■ **Work required**: When you reach the line containing "At what coordinates should I click to accomplish: Select", repeat that line and each one after it exactly until the records end, leaving out pictures.

Top of Records supplied

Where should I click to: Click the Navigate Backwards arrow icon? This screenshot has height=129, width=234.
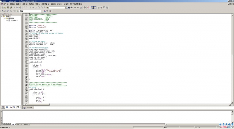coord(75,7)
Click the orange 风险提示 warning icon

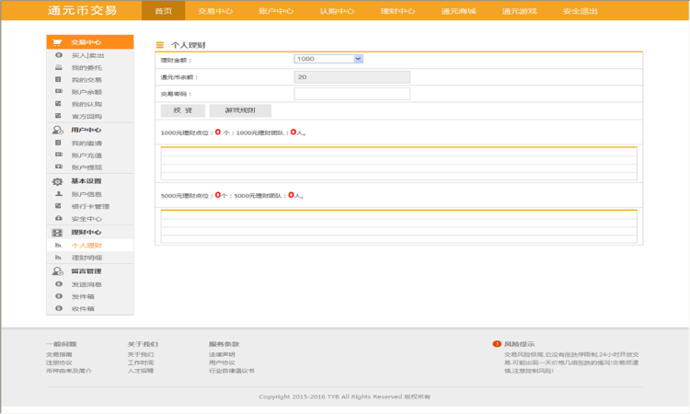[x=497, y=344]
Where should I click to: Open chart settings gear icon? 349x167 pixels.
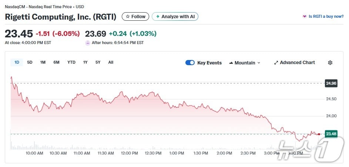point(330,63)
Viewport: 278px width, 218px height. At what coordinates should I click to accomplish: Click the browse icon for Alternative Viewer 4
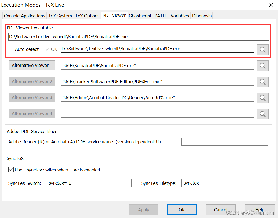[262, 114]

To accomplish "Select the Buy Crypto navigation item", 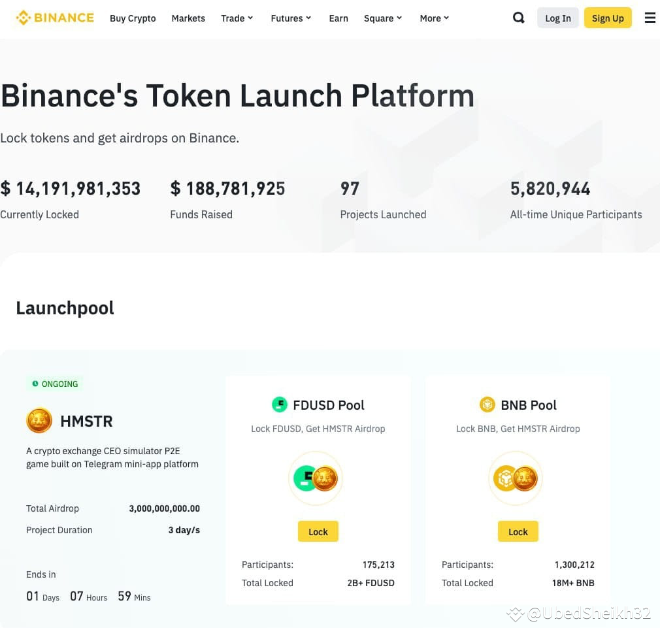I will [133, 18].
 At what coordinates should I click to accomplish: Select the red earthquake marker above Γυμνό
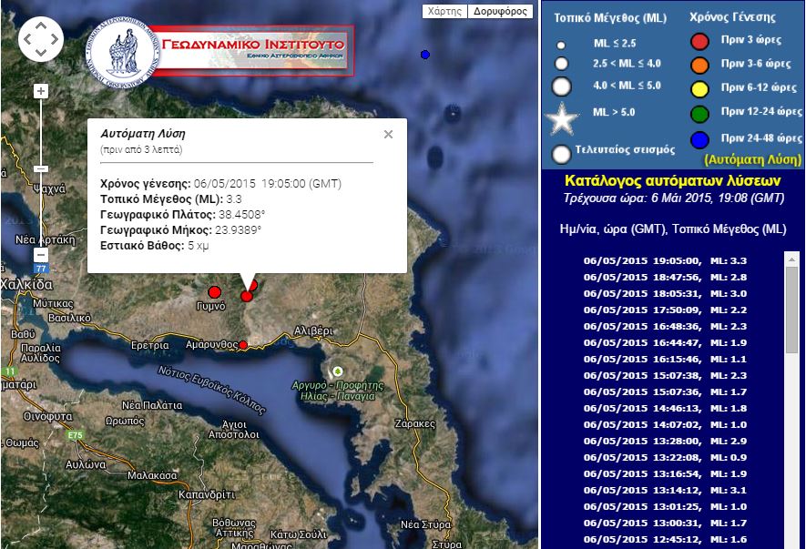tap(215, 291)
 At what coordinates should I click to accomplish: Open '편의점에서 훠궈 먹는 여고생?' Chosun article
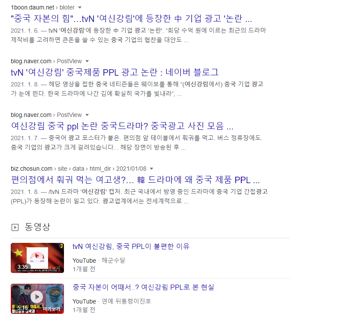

Bottom of Records supplied

■ **Response area**:
 At what coordinates should I click to accomplish: Select the red earthquake marker above Γυμνό
tap(215, 291)
 At what coordinates should I click to accomplish: Open '편의점에서 훠궈 먹는 여고생?' Chosun article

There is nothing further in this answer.